> _What to produce_
Output a verbatim copy of the data, cut off after the line that contains "Alle zulassen (924, 1226)".

------ Material provided

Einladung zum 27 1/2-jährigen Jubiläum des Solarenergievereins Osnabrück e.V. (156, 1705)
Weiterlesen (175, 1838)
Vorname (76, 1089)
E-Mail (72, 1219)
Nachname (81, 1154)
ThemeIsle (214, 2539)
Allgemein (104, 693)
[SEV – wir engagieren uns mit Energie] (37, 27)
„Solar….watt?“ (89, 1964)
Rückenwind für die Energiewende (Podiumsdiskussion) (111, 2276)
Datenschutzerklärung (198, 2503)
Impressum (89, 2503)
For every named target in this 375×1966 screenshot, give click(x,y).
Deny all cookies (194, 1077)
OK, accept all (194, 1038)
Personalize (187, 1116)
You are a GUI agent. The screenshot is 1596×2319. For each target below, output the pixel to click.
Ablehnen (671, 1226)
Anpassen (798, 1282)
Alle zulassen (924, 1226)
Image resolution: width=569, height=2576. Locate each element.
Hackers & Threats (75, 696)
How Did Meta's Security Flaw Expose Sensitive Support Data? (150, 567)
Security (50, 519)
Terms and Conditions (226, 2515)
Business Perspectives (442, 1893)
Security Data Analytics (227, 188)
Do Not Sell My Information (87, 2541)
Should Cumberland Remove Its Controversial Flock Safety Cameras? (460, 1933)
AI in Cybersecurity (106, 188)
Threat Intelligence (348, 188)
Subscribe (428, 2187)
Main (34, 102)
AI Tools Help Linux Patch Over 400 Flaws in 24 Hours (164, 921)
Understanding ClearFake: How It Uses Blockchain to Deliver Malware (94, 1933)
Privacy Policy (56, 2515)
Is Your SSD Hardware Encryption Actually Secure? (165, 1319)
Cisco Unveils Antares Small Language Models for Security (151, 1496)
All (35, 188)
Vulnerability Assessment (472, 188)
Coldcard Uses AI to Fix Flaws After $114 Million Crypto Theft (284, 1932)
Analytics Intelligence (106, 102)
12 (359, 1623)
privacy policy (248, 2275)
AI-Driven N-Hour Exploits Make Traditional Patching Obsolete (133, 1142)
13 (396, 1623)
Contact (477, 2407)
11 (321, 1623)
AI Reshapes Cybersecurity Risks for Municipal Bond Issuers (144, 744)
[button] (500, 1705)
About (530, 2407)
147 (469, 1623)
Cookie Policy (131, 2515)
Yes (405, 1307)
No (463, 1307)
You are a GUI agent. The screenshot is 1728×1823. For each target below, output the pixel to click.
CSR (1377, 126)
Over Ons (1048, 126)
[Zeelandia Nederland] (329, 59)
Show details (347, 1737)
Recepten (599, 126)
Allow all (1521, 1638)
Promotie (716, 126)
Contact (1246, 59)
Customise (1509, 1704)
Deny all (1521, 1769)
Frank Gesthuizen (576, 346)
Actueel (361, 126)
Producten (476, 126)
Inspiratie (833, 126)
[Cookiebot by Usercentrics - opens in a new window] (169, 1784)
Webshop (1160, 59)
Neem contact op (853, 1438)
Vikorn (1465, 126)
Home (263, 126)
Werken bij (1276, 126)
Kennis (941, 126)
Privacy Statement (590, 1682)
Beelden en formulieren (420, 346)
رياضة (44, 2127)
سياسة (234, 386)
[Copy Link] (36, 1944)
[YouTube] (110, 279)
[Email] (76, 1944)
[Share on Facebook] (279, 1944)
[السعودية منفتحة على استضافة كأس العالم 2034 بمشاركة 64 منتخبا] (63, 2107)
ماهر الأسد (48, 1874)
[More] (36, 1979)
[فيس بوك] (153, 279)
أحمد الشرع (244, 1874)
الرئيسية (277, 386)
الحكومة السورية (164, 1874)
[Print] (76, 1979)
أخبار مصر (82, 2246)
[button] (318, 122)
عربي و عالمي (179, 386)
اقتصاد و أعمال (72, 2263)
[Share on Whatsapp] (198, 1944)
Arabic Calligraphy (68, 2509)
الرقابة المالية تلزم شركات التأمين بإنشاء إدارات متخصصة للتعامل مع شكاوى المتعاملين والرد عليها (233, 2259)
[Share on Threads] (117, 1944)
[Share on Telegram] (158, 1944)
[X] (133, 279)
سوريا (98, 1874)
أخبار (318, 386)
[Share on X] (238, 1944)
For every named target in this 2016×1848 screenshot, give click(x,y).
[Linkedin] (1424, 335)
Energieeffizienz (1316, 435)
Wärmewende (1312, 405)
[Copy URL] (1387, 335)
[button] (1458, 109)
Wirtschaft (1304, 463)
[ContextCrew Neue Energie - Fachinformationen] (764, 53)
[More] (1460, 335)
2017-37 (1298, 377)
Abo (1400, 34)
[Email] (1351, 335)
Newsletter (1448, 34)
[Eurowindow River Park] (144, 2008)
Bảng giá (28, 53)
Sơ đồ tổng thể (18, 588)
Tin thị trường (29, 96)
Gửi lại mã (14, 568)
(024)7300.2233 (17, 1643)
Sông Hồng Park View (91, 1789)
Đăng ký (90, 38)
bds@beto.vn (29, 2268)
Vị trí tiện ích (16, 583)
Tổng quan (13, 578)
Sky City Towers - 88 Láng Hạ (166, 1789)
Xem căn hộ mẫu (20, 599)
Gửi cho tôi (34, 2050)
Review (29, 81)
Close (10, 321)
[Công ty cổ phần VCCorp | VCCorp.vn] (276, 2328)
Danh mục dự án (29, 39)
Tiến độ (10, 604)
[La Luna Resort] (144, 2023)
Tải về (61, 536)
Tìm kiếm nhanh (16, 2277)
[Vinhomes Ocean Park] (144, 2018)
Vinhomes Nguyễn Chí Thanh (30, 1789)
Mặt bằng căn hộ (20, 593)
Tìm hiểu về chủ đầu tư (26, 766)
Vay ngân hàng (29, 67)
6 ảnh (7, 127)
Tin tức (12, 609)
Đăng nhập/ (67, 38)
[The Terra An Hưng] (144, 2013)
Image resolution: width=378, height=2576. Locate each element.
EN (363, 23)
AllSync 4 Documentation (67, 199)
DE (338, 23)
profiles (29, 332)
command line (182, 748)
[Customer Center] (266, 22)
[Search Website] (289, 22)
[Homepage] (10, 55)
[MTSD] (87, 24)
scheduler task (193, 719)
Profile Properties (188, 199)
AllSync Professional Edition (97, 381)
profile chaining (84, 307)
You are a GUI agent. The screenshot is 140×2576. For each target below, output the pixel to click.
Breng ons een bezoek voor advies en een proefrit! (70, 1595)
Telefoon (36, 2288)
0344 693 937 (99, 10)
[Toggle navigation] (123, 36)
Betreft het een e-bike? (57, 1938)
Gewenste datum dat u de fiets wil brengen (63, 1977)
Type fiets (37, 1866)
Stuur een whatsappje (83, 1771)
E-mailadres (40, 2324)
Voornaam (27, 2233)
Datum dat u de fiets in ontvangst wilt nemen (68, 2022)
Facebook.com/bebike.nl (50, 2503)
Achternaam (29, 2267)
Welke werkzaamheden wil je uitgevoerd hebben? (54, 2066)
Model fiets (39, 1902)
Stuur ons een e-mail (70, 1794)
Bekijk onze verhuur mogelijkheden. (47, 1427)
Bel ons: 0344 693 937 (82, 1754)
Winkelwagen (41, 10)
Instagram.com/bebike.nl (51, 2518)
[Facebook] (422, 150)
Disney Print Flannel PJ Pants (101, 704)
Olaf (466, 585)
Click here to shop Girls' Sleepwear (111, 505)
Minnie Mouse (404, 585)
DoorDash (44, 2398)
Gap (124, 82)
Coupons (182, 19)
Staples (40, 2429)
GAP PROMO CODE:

------------

> _Task result_
Einladung zum 27 1/2-jährigen Jubiläum des Solarenergievereins Osnabrück e.V. (156, 1705)
Weiterlesen (175, 1838)
Vorname (76, 1089)
E-Mail (72, 1219)
Nachname (81, 1154)
ThemeIsle (214, 2539)
Allgemein (104, 693)
[SEV – wir engagieren uns mit Energie] (37, 27)
„Solar….watt?“ (89, 1964)
Rückenwind für die Energiewende (Podiumsdiskussion) (111, 2276)
Datenschutzerklärung (198, 2503)
Impressum (89, 2503)
For every named target in this 375×1966 screenshot, give click(x,y).
Deny all cookies (194, 1077)
OK, accept all (194, 1038)
Personalize (187, 1116)
You are a GUI agent. The screenshot is 1596×2319. For each target below, output the pixel to click.
Ablehnen (671, 1226)
Anpassen (798, 1282)
Alle zulassen (924, 1226)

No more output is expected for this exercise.